1.1       Background to the Study
Sexual violence is the most common form of gender violence. It is considered by many societies as a gross violation of women’s rights. Sexual violence perpetrated in times of peace is aggravated in times of violent conflicts.[1] From ancient wars to modern conflicts, the dehumanization and chastisement of a conquered people have included sexual assault against the enemy’s women, and sometimes its men. However, there are more incidents of women subjected to sexual violence in armed conflicts than men. The evil is perpetrated at various levels, macro, meso, and micro.[2] Some eminent scholars, such as Heineman and Vikman, assent that sexual violence is inevitable in all armed conflicts and as soon as war starts, women and girls are targeted.[3]

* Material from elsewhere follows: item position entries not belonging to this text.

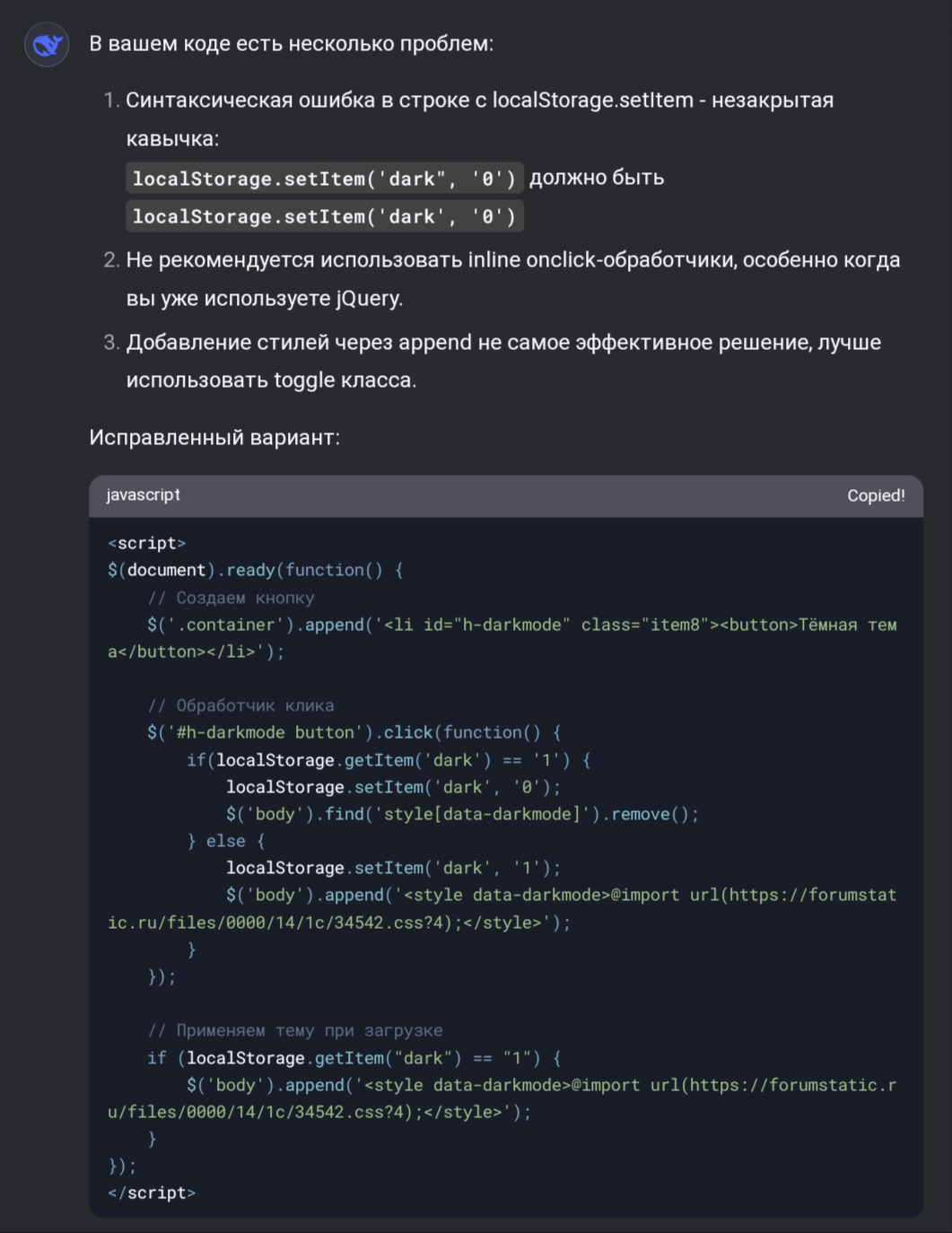Click the opening <script> tag line
952x1233 pixels.
(x=146, y=543)
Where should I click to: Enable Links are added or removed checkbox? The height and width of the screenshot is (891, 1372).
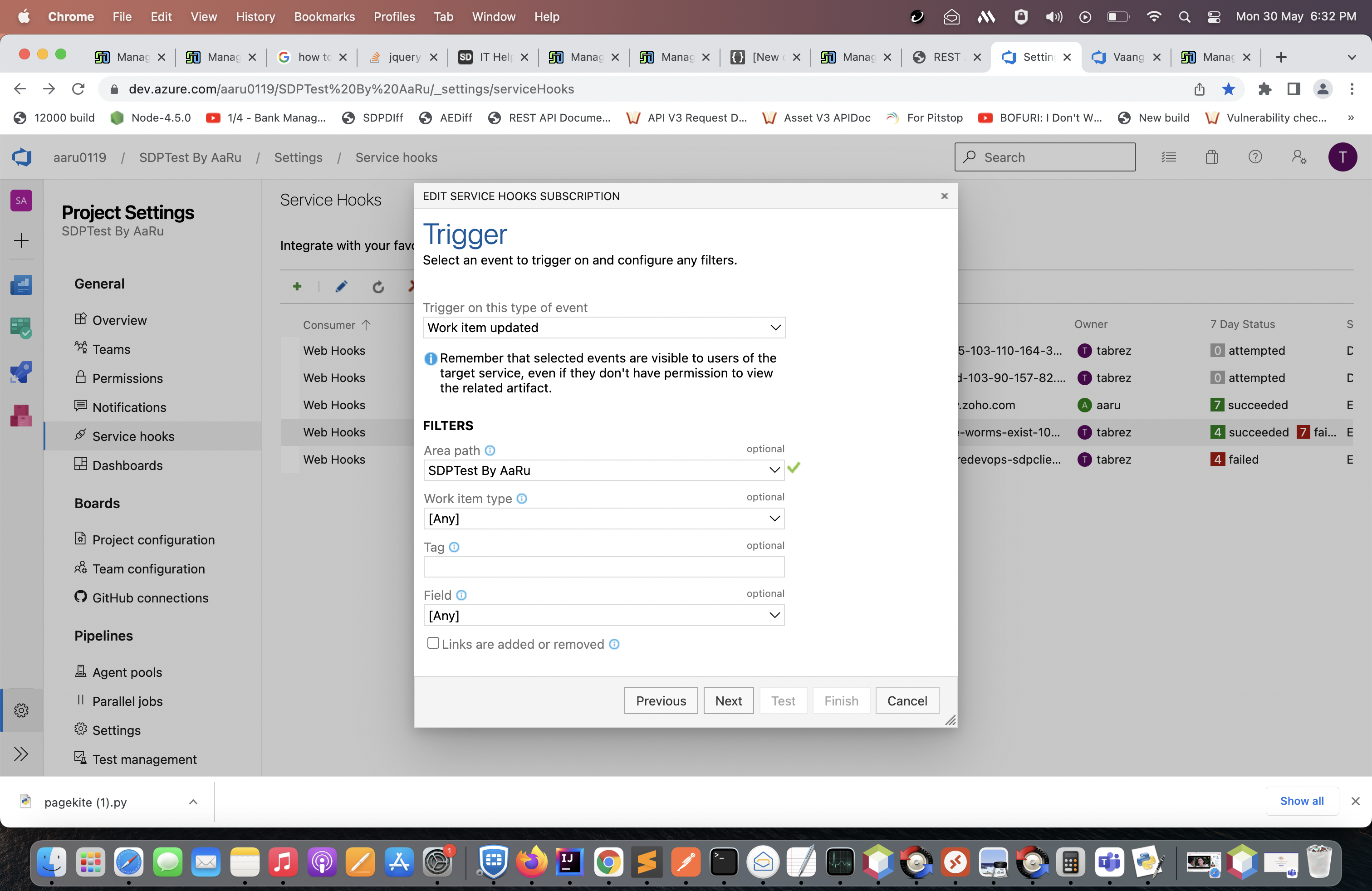433,643
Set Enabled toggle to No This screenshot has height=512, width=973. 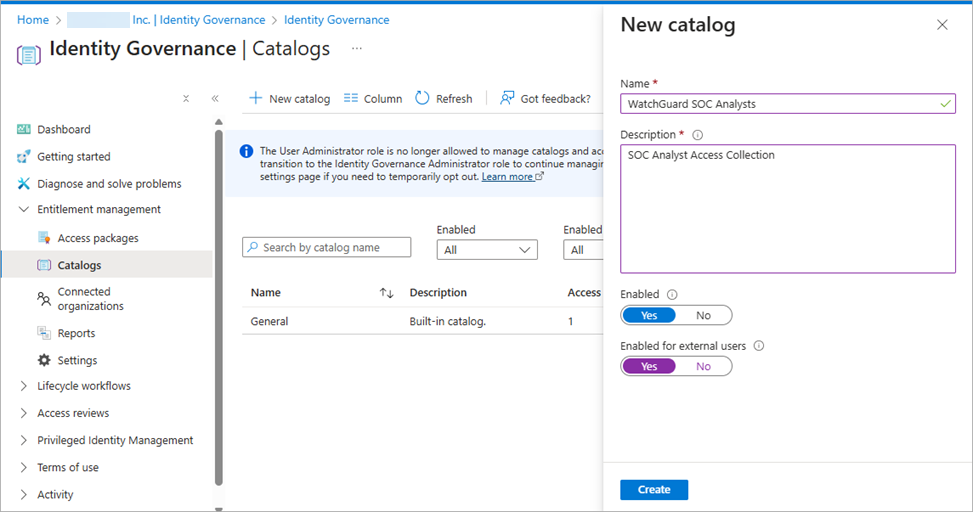[x=703, y=316]
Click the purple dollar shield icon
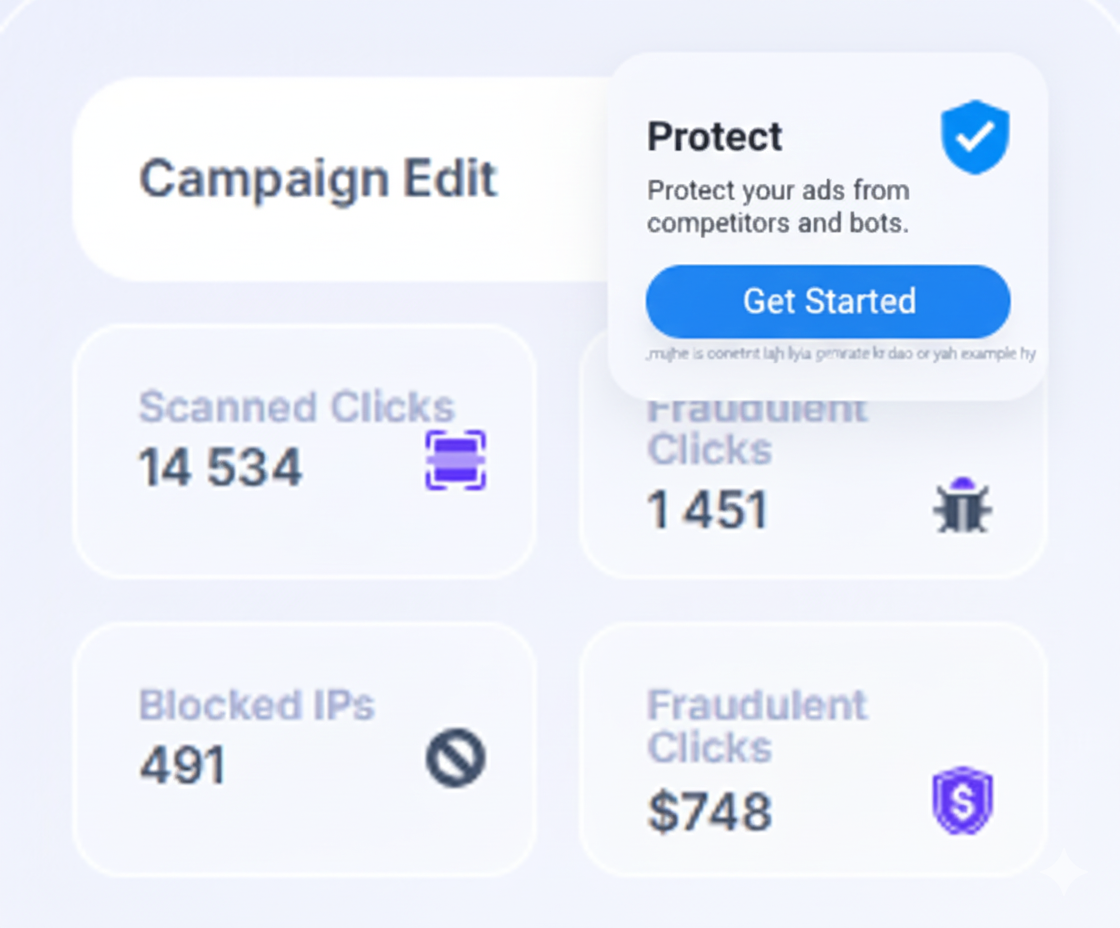Image resolution: width=1120 pixels, height=928 pixels. (x=962, y=800)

Wartime Sexual violence against women encompasses various forms such as coerced undressing, forced nudity, rape, gang rape, sexual slavery, unwanted pregnancy, forced marriage, involuntary abortion, compulsory sterilization and undesirable prostitution.[4] Fighters and other individuals use the availability of arms as an “opportunity” during the breakdown of rules and social norms to attack women of all ages and walks of life including babies, girls, and women as old as eighty years.[5]

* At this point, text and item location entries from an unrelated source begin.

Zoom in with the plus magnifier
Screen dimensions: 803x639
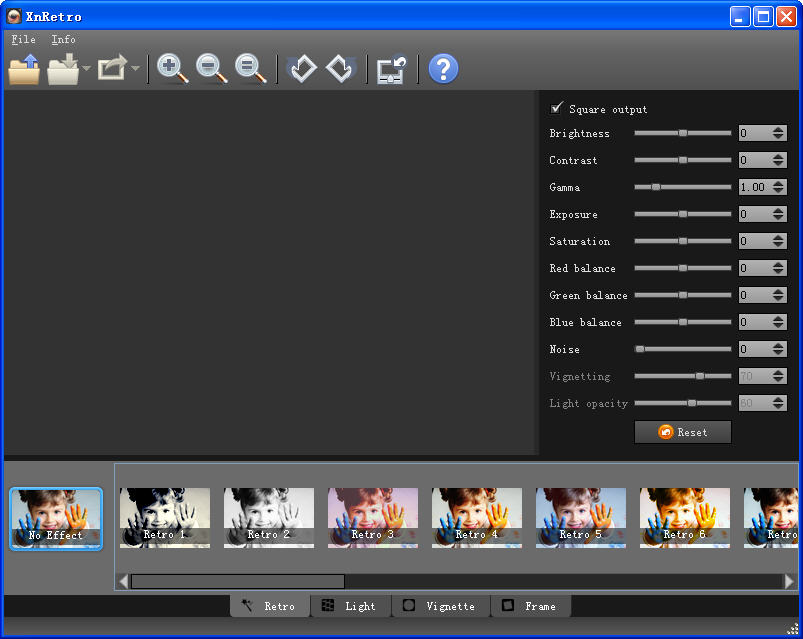pos(173,69)
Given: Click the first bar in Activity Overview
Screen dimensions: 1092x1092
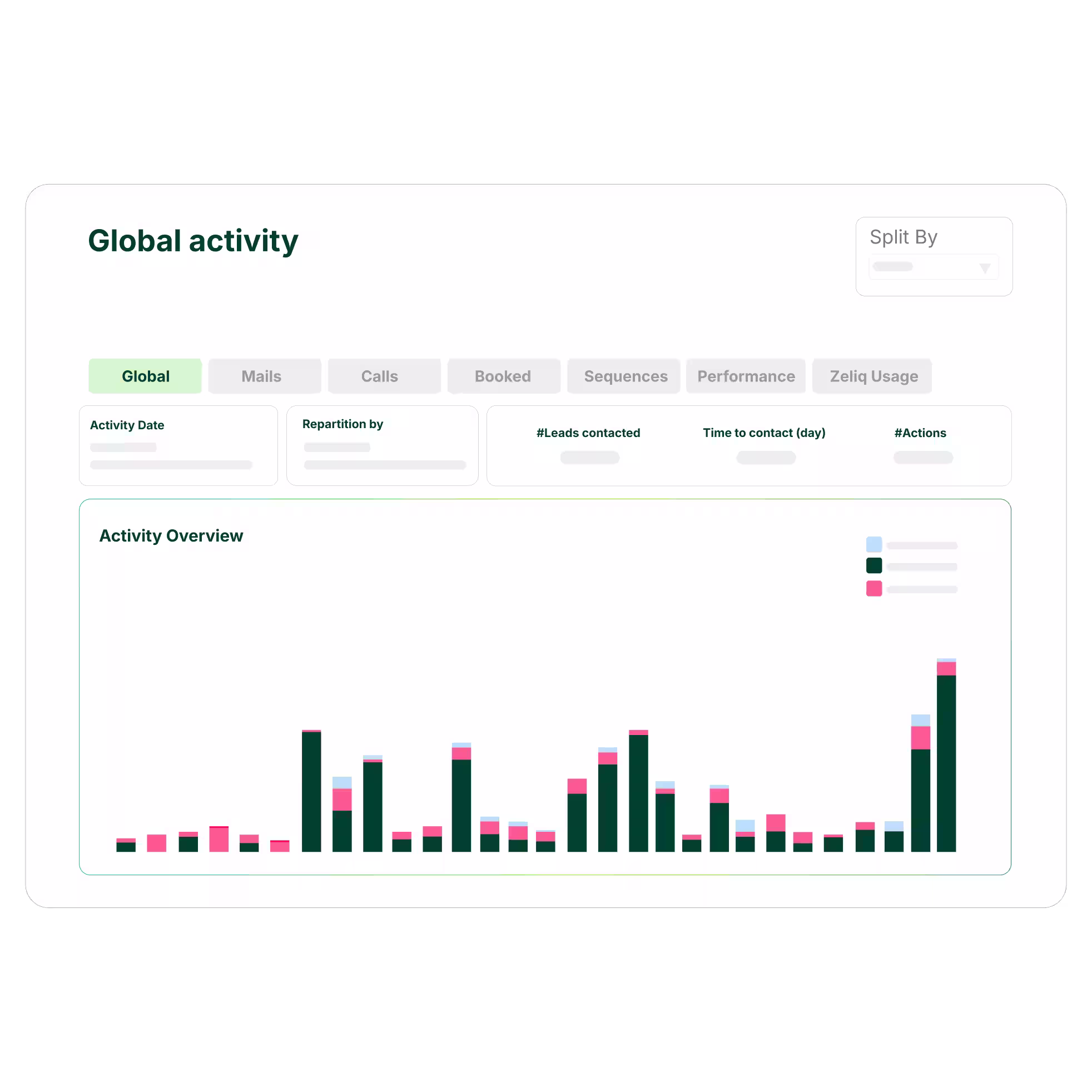Looking at the screenshot, I should [x=126, y=846].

It has been observed that the effects of these atrocities on the lives of women persist. For victims of sexual violence in armed conflicts, when the guns are silent, their war continues as they struggle with both physical and psychological injuries.[6] Assessing the overwhelming effects of this unbearable situation, Cammaert strongly declared that “It has probably become more dangerous to be a woman than a soldier in armed conflict.”[7] Similarly, Ban Ki-Moon affirmed that “Violence against women is a crime against humanity, no crime more brutal.”[8]  Thus, national, regional and international bodies are making some efforts to combat the scourge but the perpetration is still visible in almost all conflicts in the world.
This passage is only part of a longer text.